Assignment ->
Take the lines from the one containing "885x409 pixels." through the final line below and restate them exactly. Omit the pictures.

◆ ◆ ◆ ◆ ◆ ◆ ◆

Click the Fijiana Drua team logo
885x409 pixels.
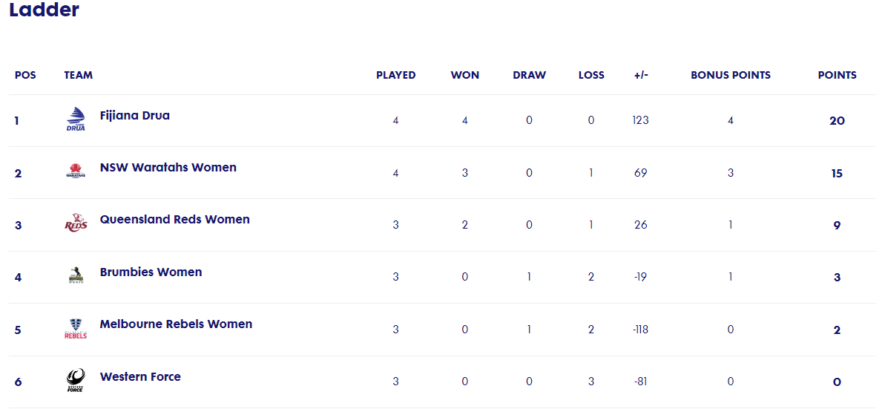coord(76,120)
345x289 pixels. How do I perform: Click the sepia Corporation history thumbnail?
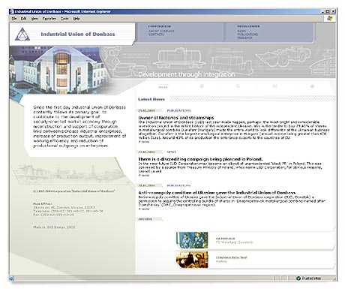click(x=192, y=260)
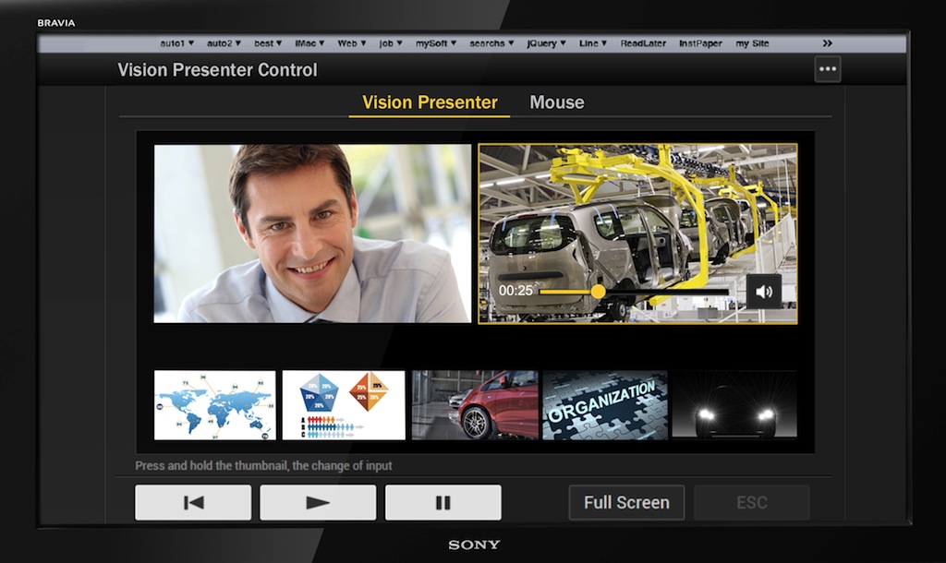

◆ ◆ ◆ ◆ ◆ ◆ ◆

Solution to the exercise ->
885x409 pixels.
coord(76,120)
345x289 pixels. How do I perform: Click the sepia Corporation history thumbnail?
click(x=192, y=260)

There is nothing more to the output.